Here are a few pics of 'The Conjuring' music box I made for my Halloween display this year. It is a quick prototype that I will use for reference when I make the final working music box. It is made out of a mix of scrap balsa and basswood as well as poplar that I had laying around my study. I didn't bother adding a lot of detail in the paint job or painting the back three panels because it will not be visible. It is not perfect but should work nicely for my display with the music playing on loop.


----------



## RoxyBlue

I like it - very pretty!


----------



## Hairazor

So I _was_ wrong about it being a wishing well! I must say it makes a great music box, nice work!


----------



## fick209

I like it, nice work!


----------



## Jack Mac

Thanks! I have it set up with the music running now and the AtmosfearFX Ghostly little girl playing on a makeshift screen and I have to say it is very creepy. I wonder how many TOT's will make it to the front door? LOL


----------



## Jack Mac

Here is a pic of the way I had the music box setup on Halloween. Even those not familiar with the movie really liked it.


----------



## RoxyBlue

That's a nice little scene you've created.


----------



## nimblemonkey

very creative use of static props and projection- I like scenes like this one. nice job.


----------



## Mattimus

I bet there were some scared TOTers that night. Wonderful scene.


----------



## scareme

That is so cool. When you are not using it for Halloween, do you keep it locked in a trunk with lots of chains around it? I'm not sure I would leave it in the house. Maybe the garage.


----------



## Copchick

Jack Mac - I really like how this came out and how you displayed it. Really cool!


----------



## BunchOfHocusPocus

Omg that's awesome! Where did you get this?!! I want one so badly!!


----------



## RandalB

Take My Money!

It's that good...

RandalB


----------



## Jack Mac

Wow, thank you guys for your kind words, I appreciate it. Scareme you're too funny, I currently have it in my study next to two work in progress for this years Halloween display. I'll be using Halstaff's boards that will allow them to have random movement.

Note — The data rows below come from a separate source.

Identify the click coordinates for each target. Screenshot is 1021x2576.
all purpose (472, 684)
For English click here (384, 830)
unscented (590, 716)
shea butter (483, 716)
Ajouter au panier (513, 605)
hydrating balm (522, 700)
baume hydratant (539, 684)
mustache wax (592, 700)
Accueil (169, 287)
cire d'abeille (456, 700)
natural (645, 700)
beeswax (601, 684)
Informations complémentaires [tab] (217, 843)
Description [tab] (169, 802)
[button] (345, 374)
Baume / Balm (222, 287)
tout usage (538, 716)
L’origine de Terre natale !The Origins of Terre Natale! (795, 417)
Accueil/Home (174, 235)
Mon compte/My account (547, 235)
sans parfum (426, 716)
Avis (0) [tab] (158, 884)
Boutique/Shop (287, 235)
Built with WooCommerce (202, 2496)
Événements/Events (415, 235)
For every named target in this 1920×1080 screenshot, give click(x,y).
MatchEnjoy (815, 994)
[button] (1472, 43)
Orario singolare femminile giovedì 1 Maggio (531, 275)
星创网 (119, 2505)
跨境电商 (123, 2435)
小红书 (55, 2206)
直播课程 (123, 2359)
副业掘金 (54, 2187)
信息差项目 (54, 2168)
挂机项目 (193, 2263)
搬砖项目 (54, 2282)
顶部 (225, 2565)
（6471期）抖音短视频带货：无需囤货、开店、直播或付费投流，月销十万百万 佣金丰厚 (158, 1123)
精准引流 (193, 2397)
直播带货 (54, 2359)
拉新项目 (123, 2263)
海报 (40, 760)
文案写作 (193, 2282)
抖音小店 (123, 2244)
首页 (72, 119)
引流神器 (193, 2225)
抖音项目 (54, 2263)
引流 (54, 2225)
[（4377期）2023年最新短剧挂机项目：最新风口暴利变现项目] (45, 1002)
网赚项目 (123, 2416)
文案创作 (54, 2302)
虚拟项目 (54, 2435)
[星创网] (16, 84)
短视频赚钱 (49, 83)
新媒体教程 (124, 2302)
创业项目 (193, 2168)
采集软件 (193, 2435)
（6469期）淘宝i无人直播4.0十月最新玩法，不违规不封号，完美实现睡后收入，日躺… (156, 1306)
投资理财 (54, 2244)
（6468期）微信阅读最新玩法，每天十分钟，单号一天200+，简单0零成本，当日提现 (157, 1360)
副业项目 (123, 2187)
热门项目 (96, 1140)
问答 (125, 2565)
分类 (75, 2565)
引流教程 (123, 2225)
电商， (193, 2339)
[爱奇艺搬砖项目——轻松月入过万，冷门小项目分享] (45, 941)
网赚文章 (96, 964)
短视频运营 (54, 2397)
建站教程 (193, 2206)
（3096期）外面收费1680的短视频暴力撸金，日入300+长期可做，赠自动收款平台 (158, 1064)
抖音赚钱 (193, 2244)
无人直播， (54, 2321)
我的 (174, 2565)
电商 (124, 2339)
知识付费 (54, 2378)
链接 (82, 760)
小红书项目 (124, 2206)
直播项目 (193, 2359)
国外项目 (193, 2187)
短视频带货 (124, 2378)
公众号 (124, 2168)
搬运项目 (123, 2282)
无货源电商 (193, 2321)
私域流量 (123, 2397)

musicbox_zpsd19e8bc2.mp4 Video by JackMac70 | Photobucket

Graveyard Ghost, this was made the weekend before Halloween as a last minute project. I made it out of poplar boards you can get at Home Depot and just sculpted the clown head out of Sculpey clay and then painted it with acrylics.


----------



## Copchick

Oh my God! I love it more hearing the music and seeing it sitting with the doll and bear. Awesomely creepy!


----------



## RoxyBlue

The contrast between the music and the props really sells the scene.


----------



## deadSusan

I agree with everyone...very creepy! Poor bear.


----------



## theundeadofnight

Great looking prop . Very nice clown head sculpt .


----------